Source passage:
=======

It has become normal to disrespect and even dismiss the humanity of people we don’t agree with. This is dangerous and at odds with our ideals.
I first became involved in politics in 1998 when my husband and I shared a one-sentence petition with less than 100 of our friends and family asking Congress to “censure the president and move on to pressing issues facing the country.”
Love Bill Clinton or hate him, a huge number of Americans agreed that the impeachment was polarizing and not good for our country. The petition went viral. Since that time I have seen polarization escalate to a point where we seem incapable of effective governance.
Many of us are appalled that addressing the COVID-19 pandemic became polarized. Important conversations are necessary about schools, business, faith community gatherings, mental health and health. We need to be able to weigh the costs and the benefits of our actions.
But in our current state of distrust, anger and fear we appear to be incapable of productive engagement. As a result we have lose-lose outcomes. How did wearing a mask in public spaces become a political statement? The data is clear that mask wearing protects us, especially the most vulnerable.

=======

Task item: Would you print the passage of the essay on political polarization between "Love Bill Clinton" and "of our actions.", inclusive?

=======

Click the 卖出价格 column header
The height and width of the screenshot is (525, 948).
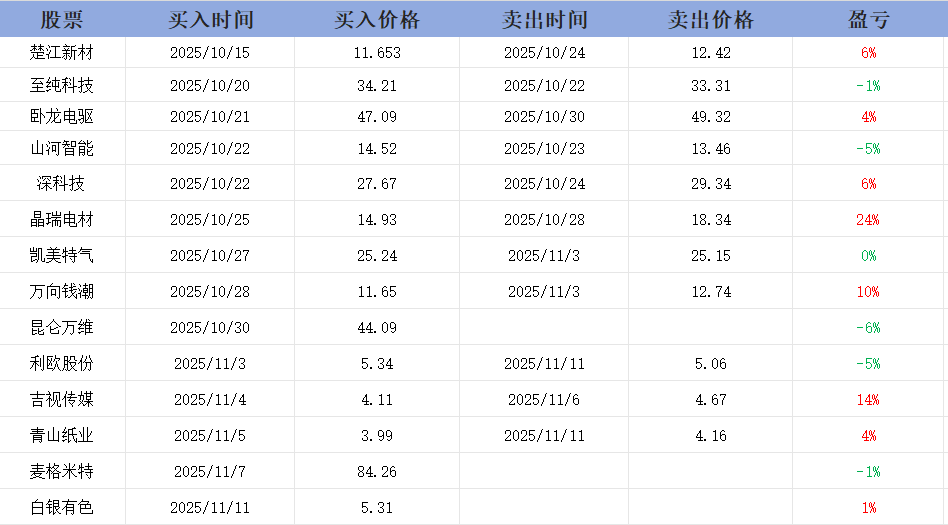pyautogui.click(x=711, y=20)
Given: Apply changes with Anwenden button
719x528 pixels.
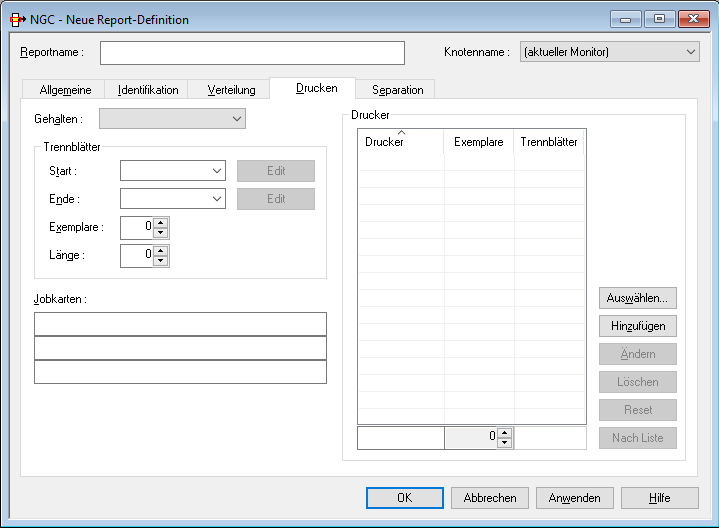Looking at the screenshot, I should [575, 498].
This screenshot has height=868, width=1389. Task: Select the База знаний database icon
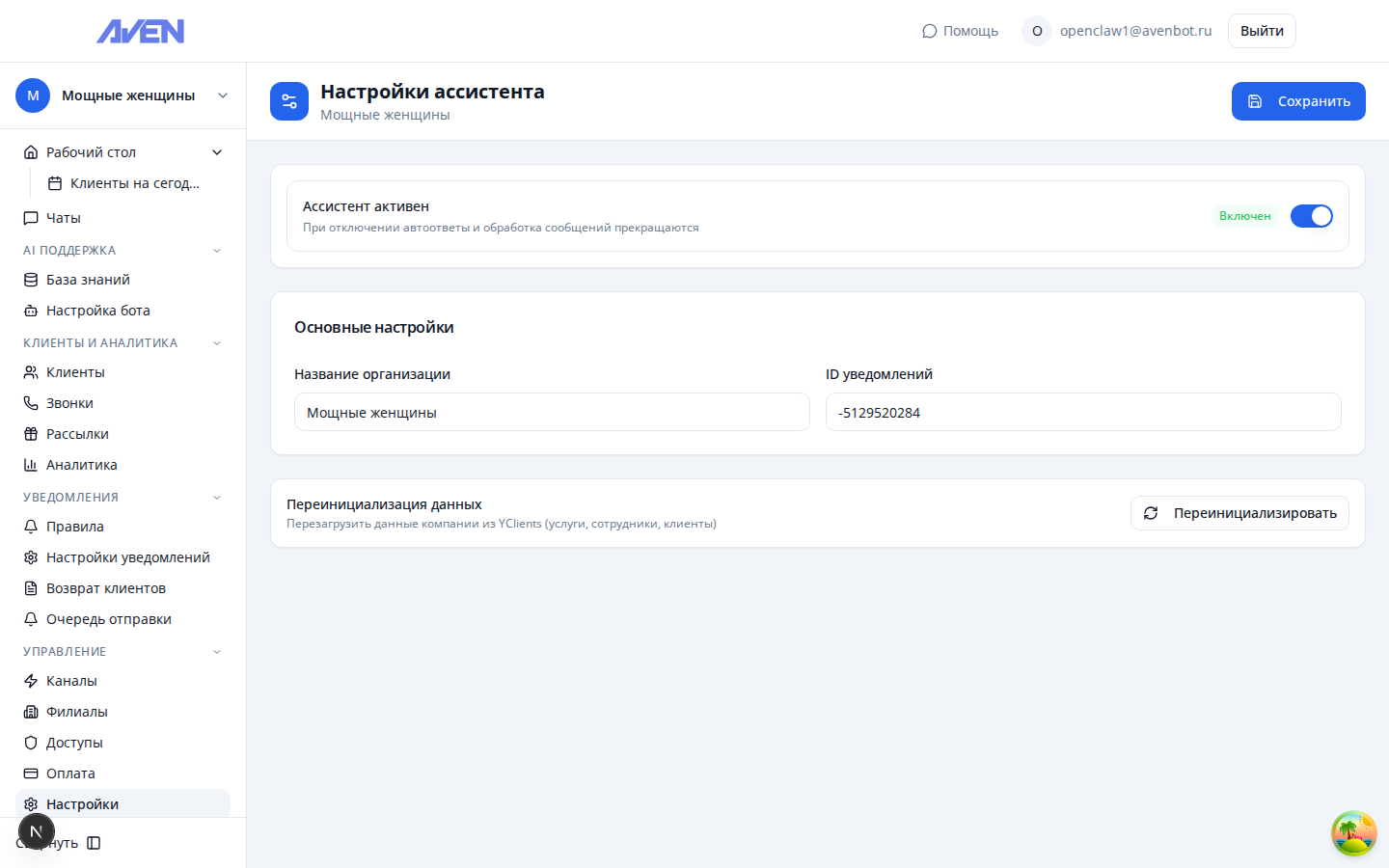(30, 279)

=======

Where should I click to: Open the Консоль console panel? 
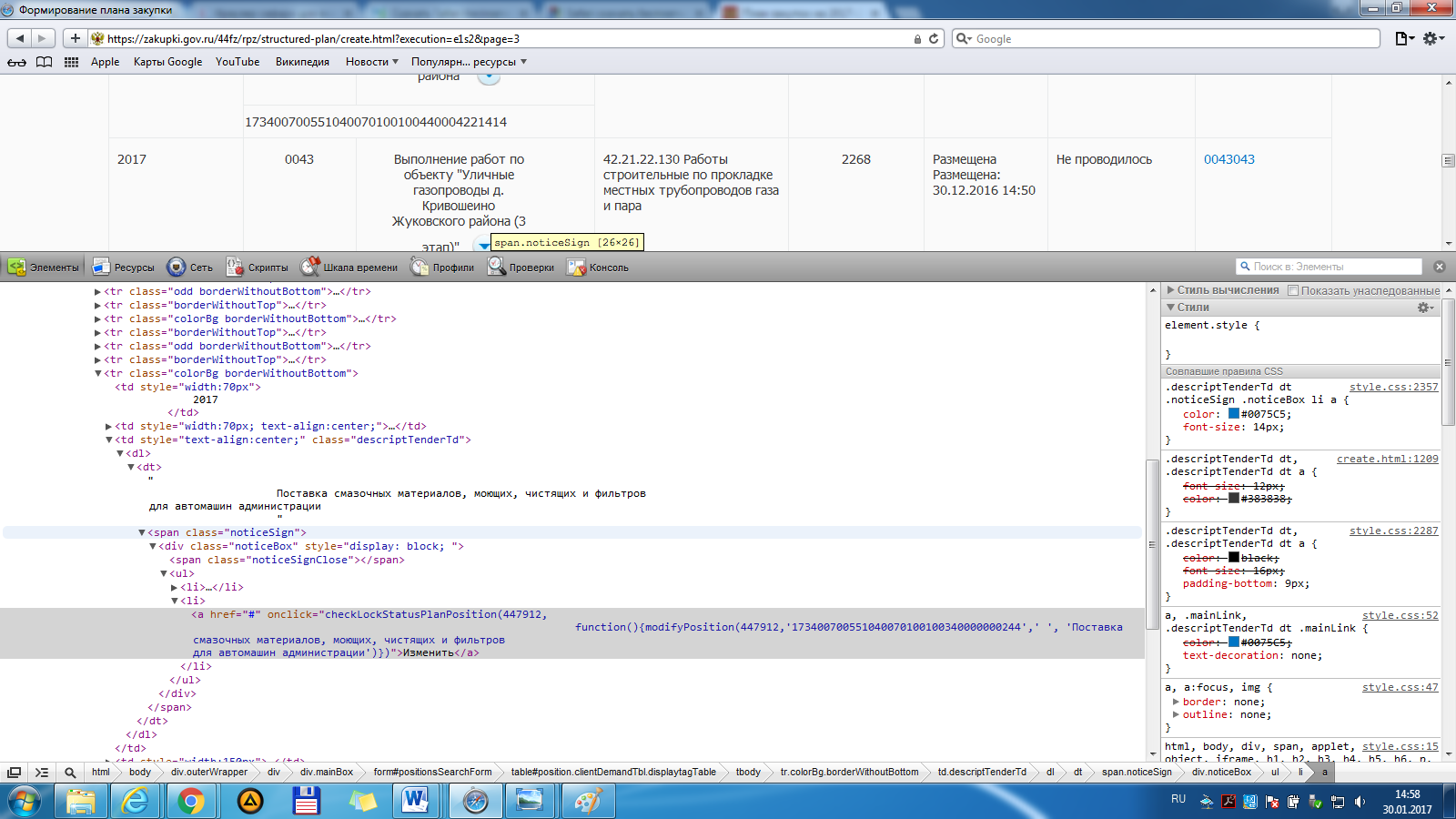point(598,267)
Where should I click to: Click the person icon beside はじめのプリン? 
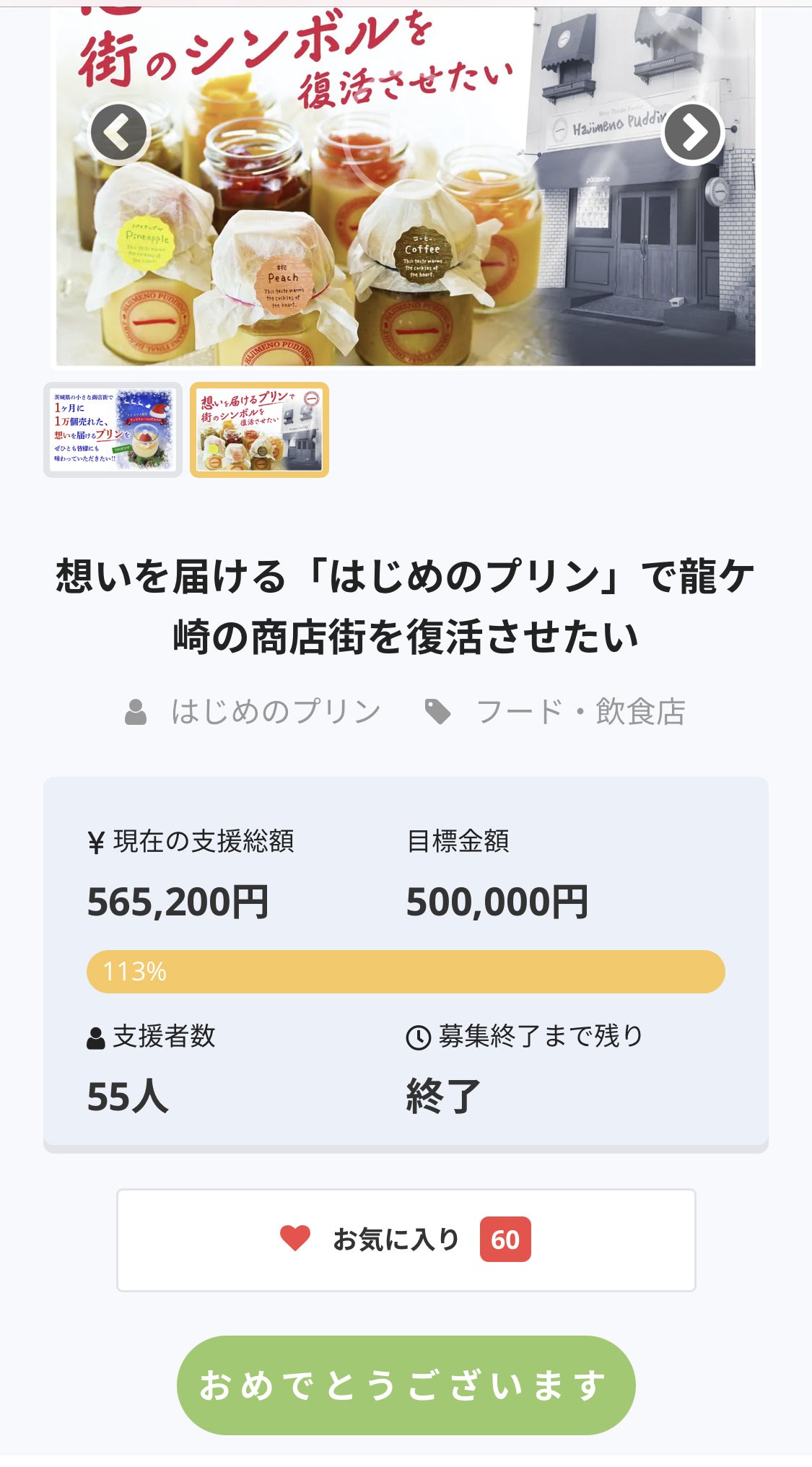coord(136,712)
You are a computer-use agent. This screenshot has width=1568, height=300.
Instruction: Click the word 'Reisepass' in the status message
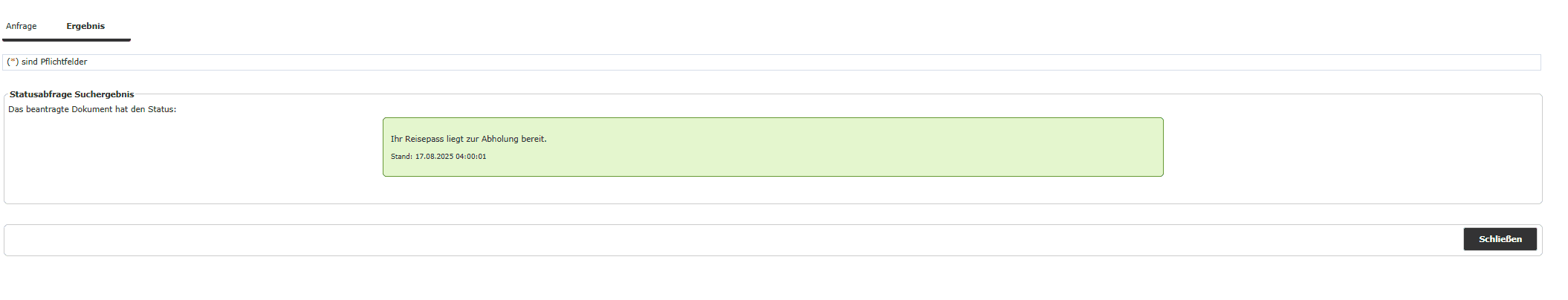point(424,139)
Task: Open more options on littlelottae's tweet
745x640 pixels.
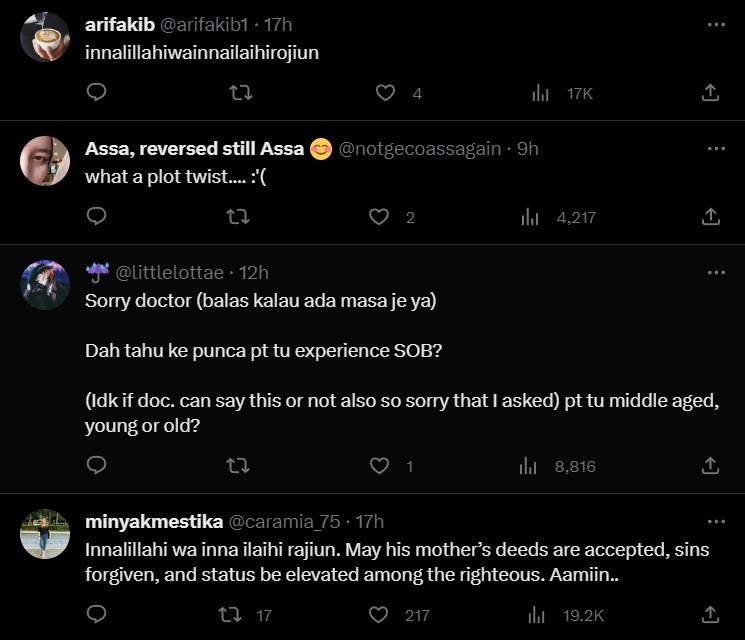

=======

Finished task:
Love Bill Clinton or hate him, a huge number of Americans agreed that the impeachment was polarizing and not good for our country. The petition went viral. Since that time I have seen polarization escalate to a point where we seem incapable of effective governance.
Many of us are appalled that addressing the COVID-19 pandemic became polarized. Important conversations are necessary about schools, business, faith community gatherings, mental health and health. We need to be able to weigh the costs and the benefits of our actions.